The next house north was on the East Side of the road on the Niles farm so is now owned by Charlie Taber. This is where we lived the last five years. There were 30 maple trees from which we made about 100 lbs. of sugar, boiling it on the stove. An old barn was on the southeast corner. Along the south line, a little west of the barn was a black walnut tree. Nearer the southwest corner were two Talman Sweet apple trees that bore well. They were good eaters and made great pickles.

When I went to school in Oneonta, I walked northeast from the house to the road that runs east from town. The bridge across the Otego Creek was covered and is on this road. (Note by Allen: Gone)

The field across the road west of the road is a part of the Niles farm. It is so stony; I think you can cross it without touching the ground. The people there will not say north or south, but "on the left-hand side" or "going towards town," etc.

A little farther north across the road is the school house (Note by Allen: moved down in front of where he used to live and used for town meetings.) This was new when we moved there in 1871. May and I looked in the window when we were there in 1920, and there were the first boughten (SIC) seats I ever saw.

A little farther north on the east side was the Rufus Strait farm, which came past the school house to join the Niles farm (Note by Allen: Just sold to Widow Smith). We used to go across there to play winters.

• **Stated task 1**
In the account of the farms near Oneonta, write out the passage starting with "When I went" and going on through "by Allen: Gone)", substituting "open" for "covered".
• **Stated task 2**
For each statement, say yes or no according to the account of the farms near Oneonta, and quote the words of the account that decide it: (a) The maple trees yielded about 100 lbs. of sugar. (b) The school house was already old when the family moved there in 1871. (c) The two Talman Sweet apple trees stood near the northeast corner.
• **Stated task 3**
Carry on the account of the farms near Oneonta from the point where it stops.
You won't need the listing.

• **Supplied material**
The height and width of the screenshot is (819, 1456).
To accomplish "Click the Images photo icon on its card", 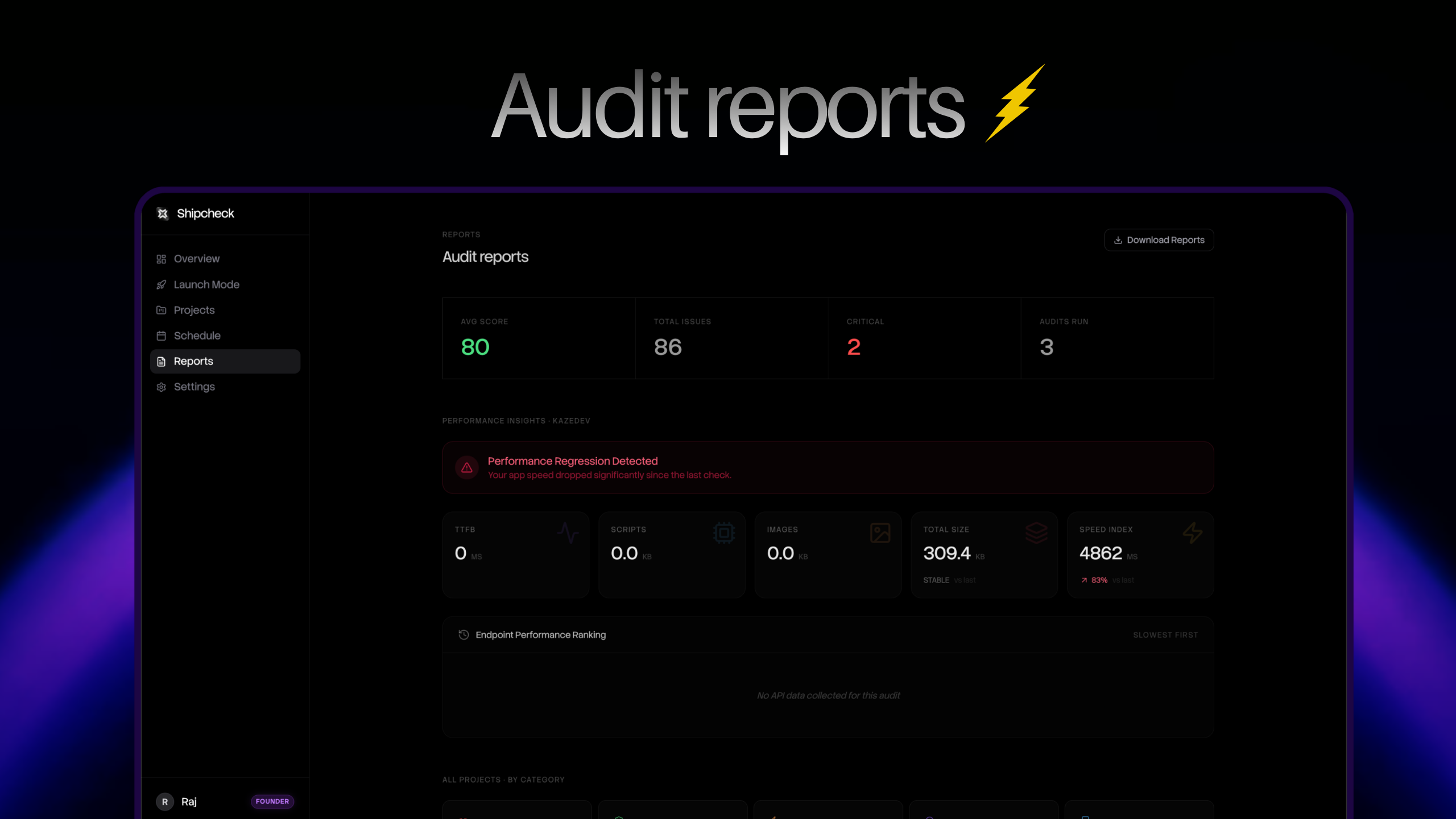I will [881, 533].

• **Task response 1**
When I went to school in Oneonta, I walked northeast from the house to the road that runs east from town. The bridge across the Otego Creek was open and is on this road. (Note by Allen: Gone)

• **Task response 2**
(a) Yes: "There were 30 maple trees from which we made about 100 lbs. of sugar"
(b) No: "This was new when we moved there in 1871."
(c) No: "Nearer the southwest corner were two Talman Sweet apple trees"

• **Task response 3**
A young man named Frank Williams used to own the north house on the West Side, with some farmland as stony as I have told you about, adjoining. Just before we moved there in 1871, he sold it for $300.00 an acre and bought a bigger farm near Richfield in the north part of the county. Years later, he came at least as far west as Grand Island buying houses.

This road south from town to where it turns east towards Oneonta was Tucker St. I don’t think any other streets were named. The road on south is a kind of back road to Otego.

The house at the top of the hill is where Uncle Emanuel Northup lived, and, after him, Mr. Whitman’s son, Henry. This is the river toad to Oneonta. You will cross Otego crick and should come to a church on the south side at the top of a hill, Meeting House Hill. When you go down this hill, you will be on Oneonta Plains with a lake (Allen’s note: pond only) that is said to be fed underground.

The first house on the Plains on the south side was the Sanford Shepard farm. Frank Potter’s older half brother, Leon, owned it in 1920, and was called the best farmer around there.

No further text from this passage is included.